**Required task:** Extract each line of the listing below that contains the string "what". The match is case-sensitive.

══ Dataset records

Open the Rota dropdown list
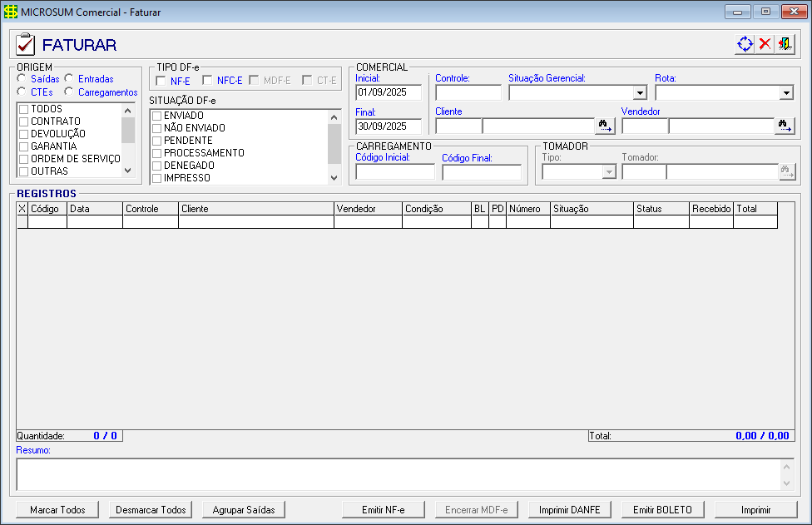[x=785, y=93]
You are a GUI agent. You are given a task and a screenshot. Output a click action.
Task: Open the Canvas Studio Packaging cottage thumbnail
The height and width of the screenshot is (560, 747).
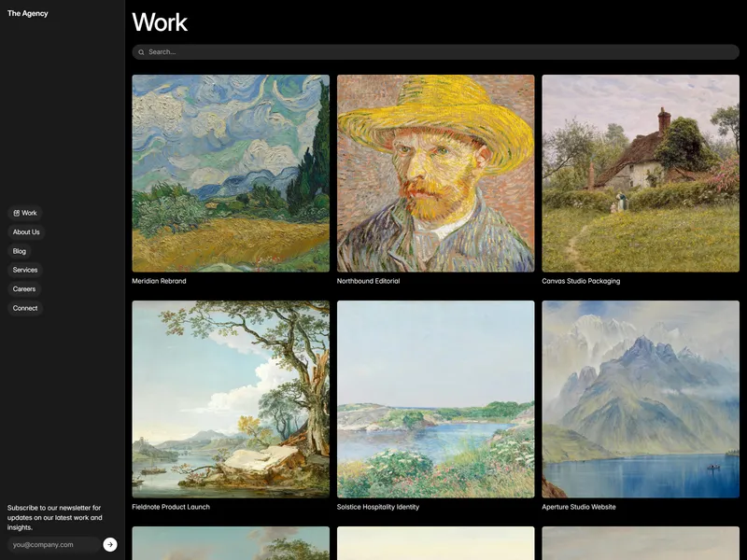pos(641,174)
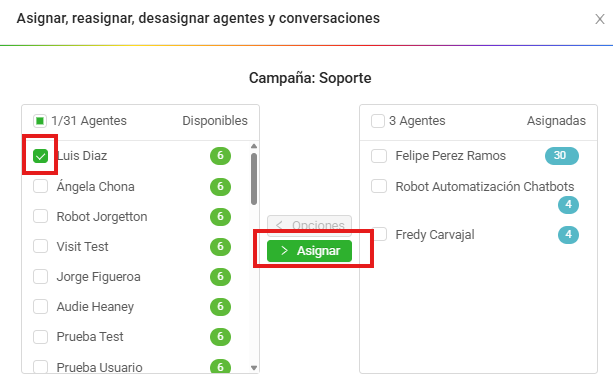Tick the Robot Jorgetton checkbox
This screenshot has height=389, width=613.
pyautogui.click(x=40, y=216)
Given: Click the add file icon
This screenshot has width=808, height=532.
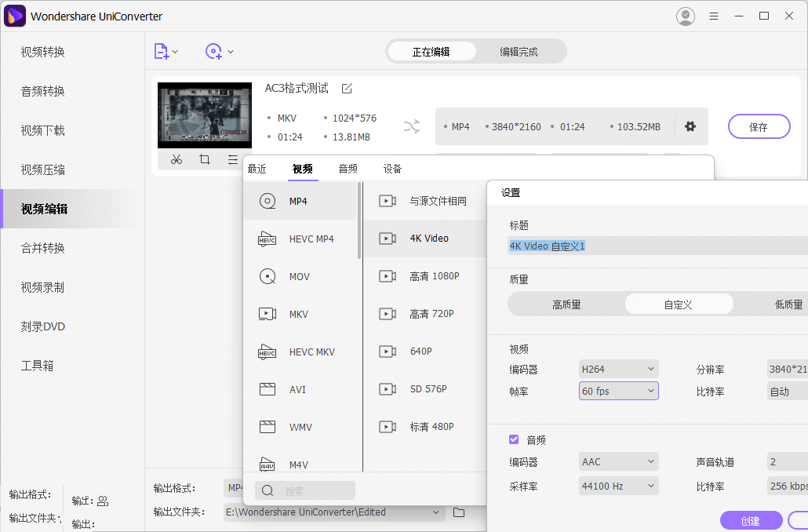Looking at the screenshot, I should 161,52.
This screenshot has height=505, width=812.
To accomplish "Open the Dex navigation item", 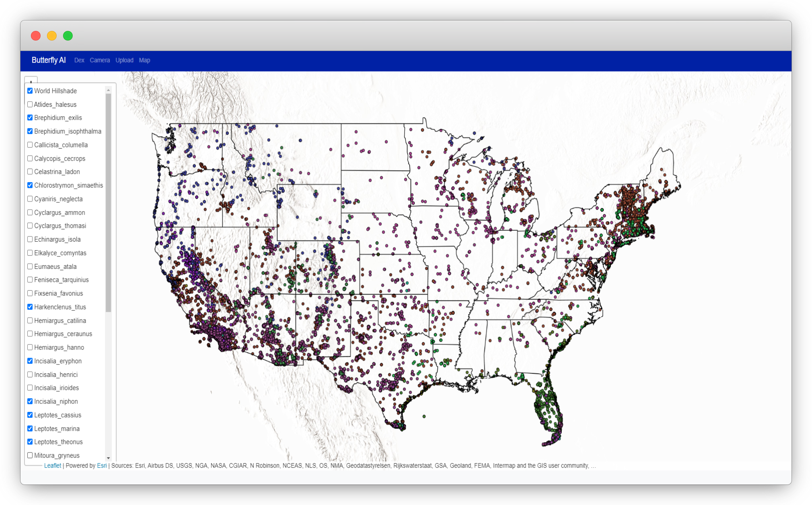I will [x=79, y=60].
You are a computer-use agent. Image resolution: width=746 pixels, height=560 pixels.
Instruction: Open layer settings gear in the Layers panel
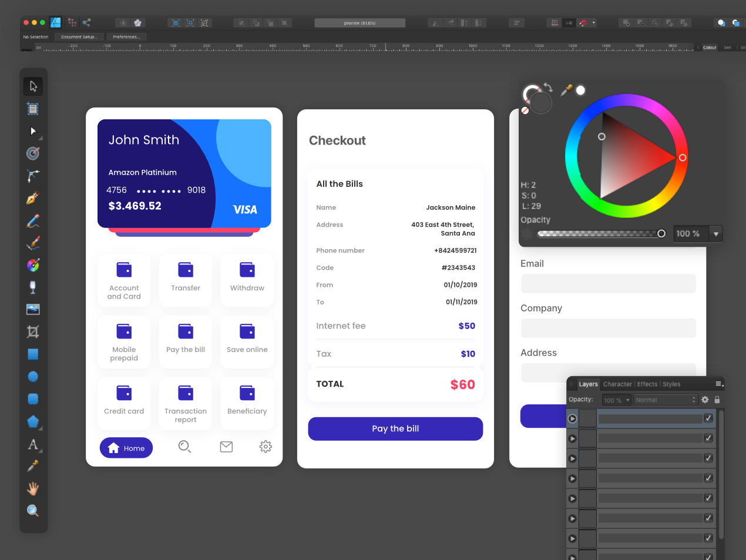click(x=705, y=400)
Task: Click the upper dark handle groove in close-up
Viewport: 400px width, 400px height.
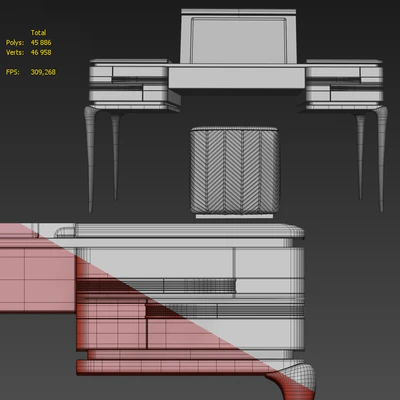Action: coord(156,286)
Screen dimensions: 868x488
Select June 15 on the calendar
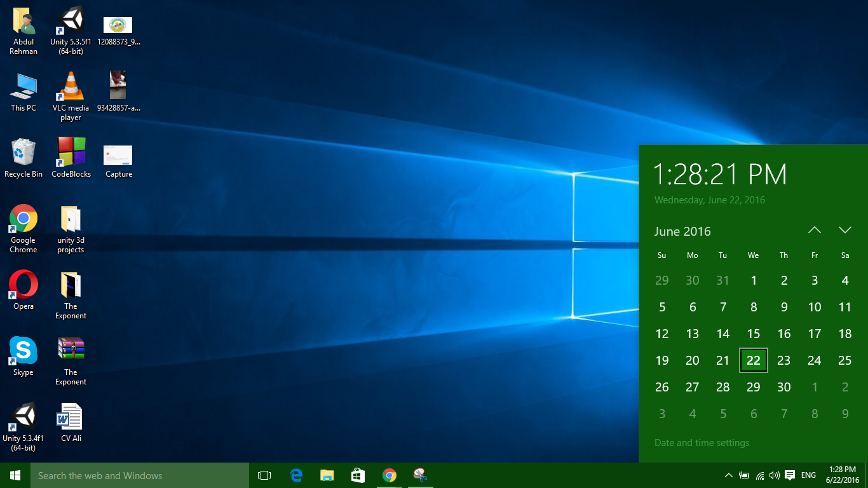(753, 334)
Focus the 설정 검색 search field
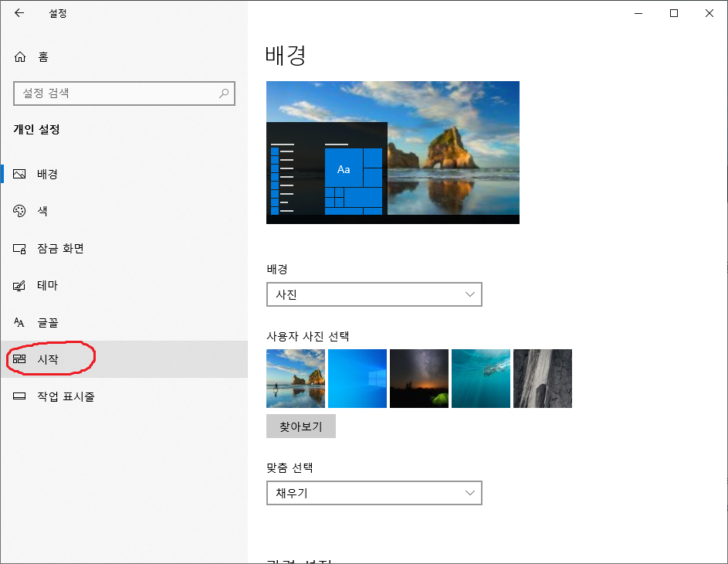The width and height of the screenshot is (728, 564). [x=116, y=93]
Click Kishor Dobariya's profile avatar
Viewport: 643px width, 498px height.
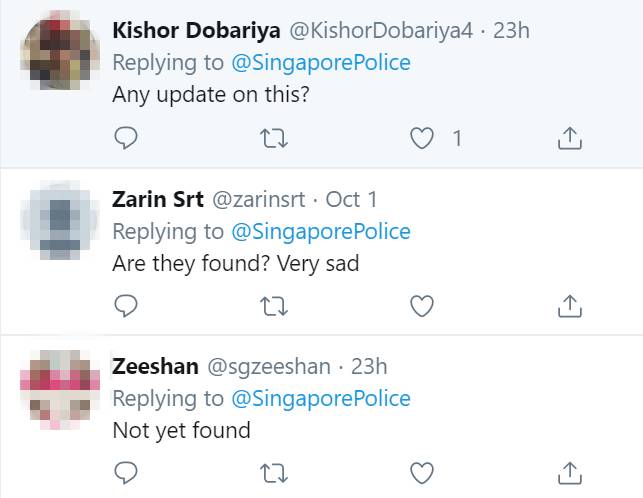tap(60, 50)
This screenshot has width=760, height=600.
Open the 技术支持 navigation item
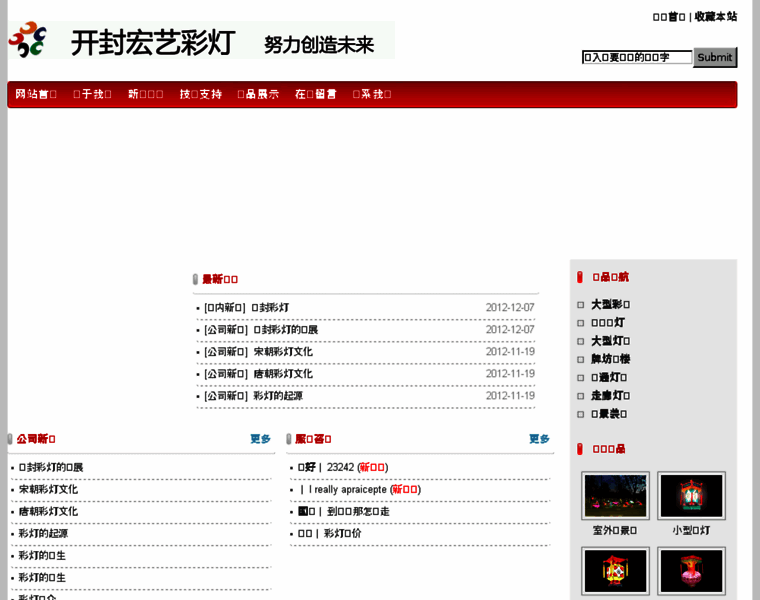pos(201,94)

════
══ Dataset records

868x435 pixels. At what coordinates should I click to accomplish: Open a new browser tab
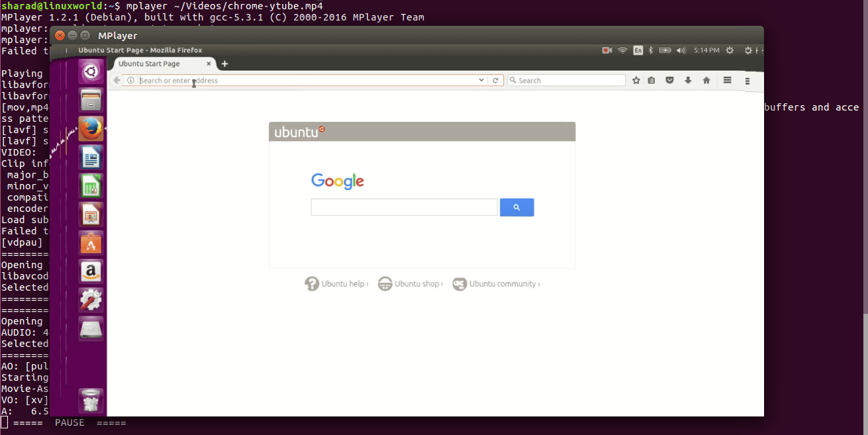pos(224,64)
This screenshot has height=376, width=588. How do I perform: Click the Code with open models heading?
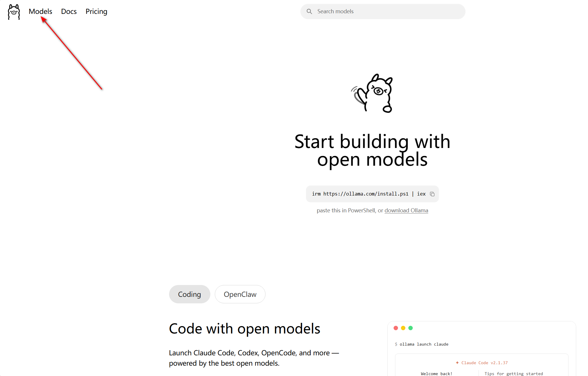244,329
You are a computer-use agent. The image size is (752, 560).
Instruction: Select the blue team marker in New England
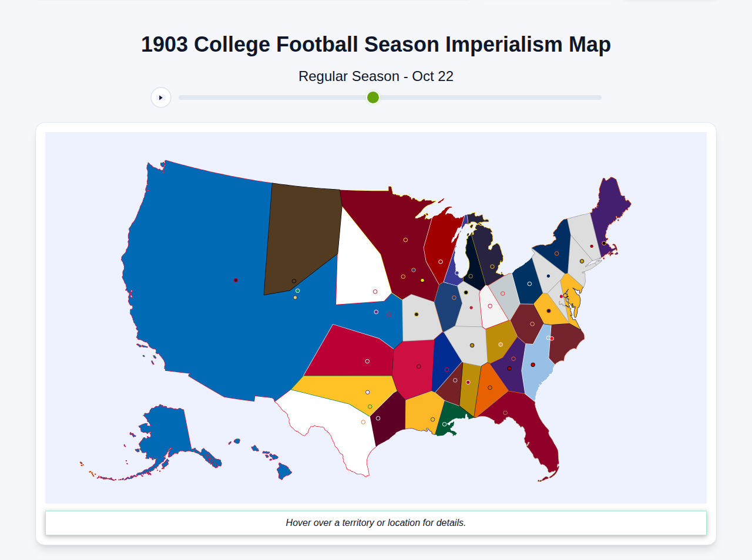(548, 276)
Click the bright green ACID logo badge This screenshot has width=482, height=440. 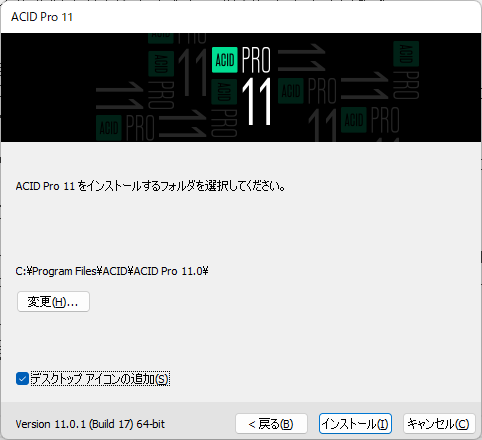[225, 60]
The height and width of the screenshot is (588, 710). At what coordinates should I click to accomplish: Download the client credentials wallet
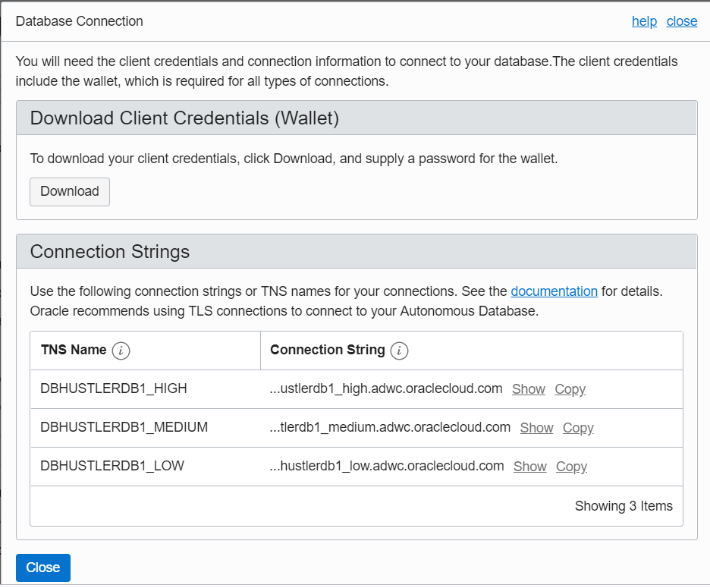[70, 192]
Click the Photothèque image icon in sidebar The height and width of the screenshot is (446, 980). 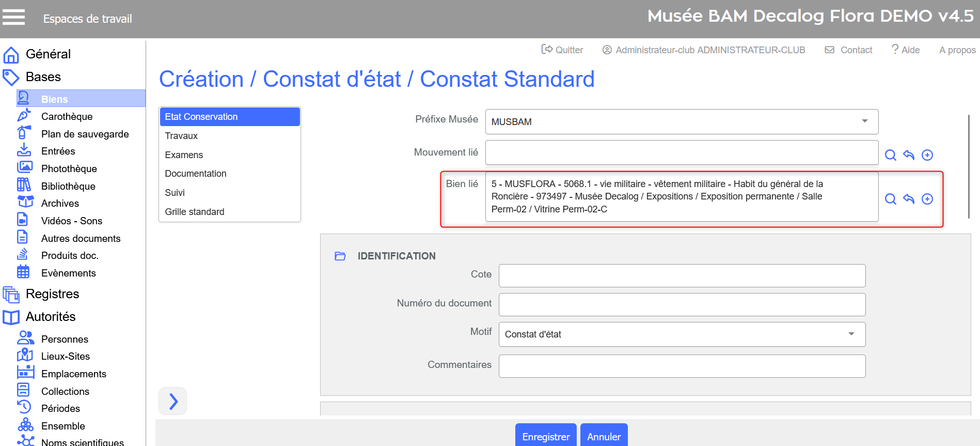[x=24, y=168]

════

**Output:**
868x435 pixels. At what coordinates should I click to accomplish: Open a new browser tab
The height and width of the screenshot is (588, 710). At what coordinates should I click to accomplish: Download the client credentials wallet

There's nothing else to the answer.